Bioorthogonal cyclopropenones for investigating RNA structure.

RNA sequences encode secondary and tertiary structures that impact protein production and other cellular processes. Misfolded RNAs can also potentiate disease, but the complete picture is lacking. To establish more comprehensive and accurate RNA structure-function relationships, new methods are needed to interrogate RNA and trap native conformations in cellular environments. Existing tools primarily rely on electrophiles that are constitutively "on" or triggered by UV light, often resulting in high background reactivity. We developed an alternative, chemically triggered approach to crosslink RNAs using bioorthogonal cyclopropenones (CpOs). These reagents selectively react with phosphines to provide ketenes-electrophiles that can trap neighboring nucleophiles to forge covalent crosslinks.
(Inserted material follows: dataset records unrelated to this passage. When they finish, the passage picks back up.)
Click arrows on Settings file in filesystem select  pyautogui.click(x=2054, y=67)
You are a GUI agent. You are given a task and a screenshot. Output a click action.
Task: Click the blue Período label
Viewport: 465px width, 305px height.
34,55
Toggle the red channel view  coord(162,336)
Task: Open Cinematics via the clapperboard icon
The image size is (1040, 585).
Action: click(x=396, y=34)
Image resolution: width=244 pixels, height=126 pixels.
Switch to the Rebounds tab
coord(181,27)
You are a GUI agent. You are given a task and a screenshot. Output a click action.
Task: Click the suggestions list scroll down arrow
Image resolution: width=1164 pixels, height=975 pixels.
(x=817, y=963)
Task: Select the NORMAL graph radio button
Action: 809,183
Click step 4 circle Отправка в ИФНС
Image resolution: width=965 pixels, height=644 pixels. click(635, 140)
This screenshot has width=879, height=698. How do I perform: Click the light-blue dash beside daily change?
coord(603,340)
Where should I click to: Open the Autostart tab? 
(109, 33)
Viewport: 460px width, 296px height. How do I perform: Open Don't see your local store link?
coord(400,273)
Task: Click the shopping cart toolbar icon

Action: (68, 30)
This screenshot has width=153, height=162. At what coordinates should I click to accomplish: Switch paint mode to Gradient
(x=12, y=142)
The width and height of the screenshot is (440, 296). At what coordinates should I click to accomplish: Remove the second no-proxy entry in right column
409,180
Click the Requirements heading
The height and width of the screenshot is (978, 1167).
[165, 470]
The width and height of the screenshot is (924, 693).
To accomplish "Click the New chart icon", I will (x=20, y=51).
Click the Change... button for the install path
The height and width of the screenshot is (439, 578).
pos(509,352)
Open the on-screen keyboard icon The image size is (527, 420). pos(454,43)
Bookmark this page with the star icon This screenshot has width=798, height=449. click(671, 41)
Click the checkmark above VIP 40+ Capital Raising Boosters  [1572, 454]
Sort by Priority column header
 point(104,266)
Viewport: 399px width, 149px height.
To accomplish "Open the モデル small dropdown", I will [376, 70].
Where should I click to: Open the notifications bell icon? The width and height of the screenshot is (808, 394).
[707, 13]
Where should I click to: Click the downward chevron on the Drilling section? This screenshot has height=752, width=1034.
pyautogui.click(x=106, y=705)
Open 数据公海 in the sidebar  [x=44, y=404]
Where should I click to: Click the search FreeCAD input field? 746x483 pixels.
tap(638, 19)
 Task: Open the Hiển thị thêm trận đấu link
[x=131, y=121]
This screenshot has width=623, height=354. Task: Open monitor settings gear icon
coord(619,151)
As proof-of-concept, we synthesized a panel of CpOs and appended them to thiazole orange (TO-1). The TO-1 conjugates bound selectively to a model RNA aptamer (Mango) with nanomolar affinity, confirmed by fluorescence turn-on. After phosphine administration, covalent crosslinks were formed between the CpO probes and RNA. The degree of crosslinking was both time and dose-dependent. We further applied the chemically triggered tools to model RNAs in biologically relevant conditions. Collectively, this work expands the toolkit of probes for studying RNA and its native conformations.